One perfect example is how generalized weakness is frequently under-appreciated and undertreated. As mentioned in Part 1 of this series, generalized weakness is not always a critical emergency, but it is in the case of stroke, sepsis, cardiac dysrhythmia, MI, hypoglycemia, etc. Some underlying causes can be confirmed or ruled out in the field by glucometer or cardiac monitor, but most cannot. In EMS, you don't win points by guessing right when there's no serious illness or injury. You win points by maintaining a high index of suspicion, looking for problems that aren't so obvious and always erring on the side of caution.
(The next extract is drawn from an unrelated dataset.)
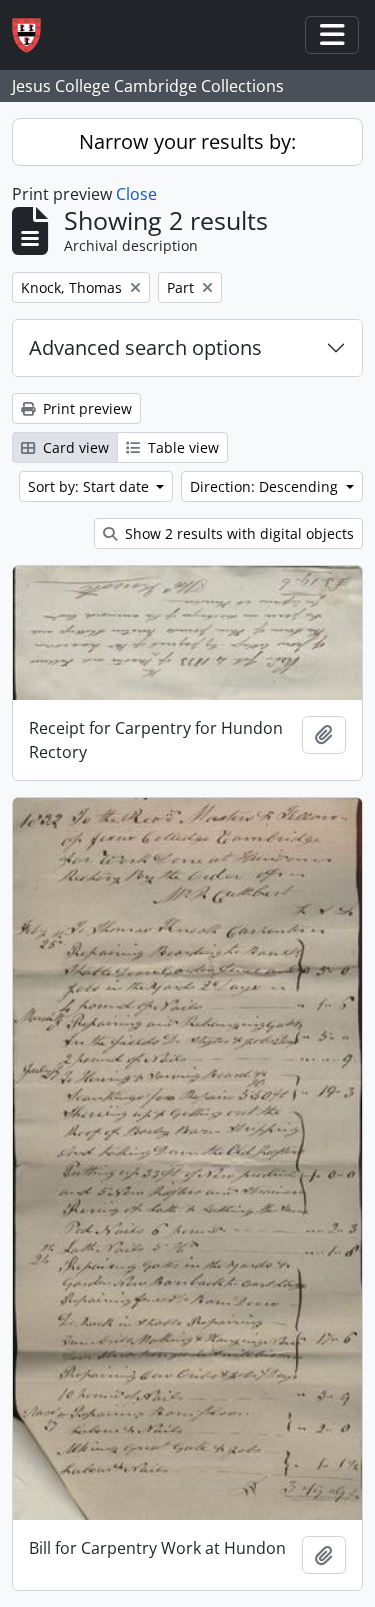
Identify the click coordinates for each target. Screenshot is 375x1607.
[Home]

Because weakness as a symptom is so nonspecific and may be lacking a specific treatment or protocol, these patients are frequently just given a ride to the hospital without the provider ever considering the underlying cause. Effective training on this issue might include reviewing some cases of generalized weakness or similar complaints where the patient had a bad outcome. Focusing training on inappropriately managed calls identified through the quality improvement process has the potential to quickly and dramatically improve your providers' quality of care as soon as the very next shift. That's effective quality improvement.
MEDICAL REFERENCE RESOURCES
It is a universal but sometimes forgotten concept in EMS that employers have the right to dictate how their employees should perform the job they're being paid to do. It is therefore appropriate for an employer or his agent to mandate additional in-house, on-the-clock education, which may include some of the many online EMS education sites. In Pennsylvania, the state Department of Health hosts a free online LMS (learning management system) for use by certified EMS providers. Although this has been available for a few years, it was only within the last year or so that Central Bucks Ambulance mandated completion of a certain selection of these courses. What's easier than a half-hour of online training to be completed monthly between calls, at your convenience, while you're being paid to learn how to perform your job better?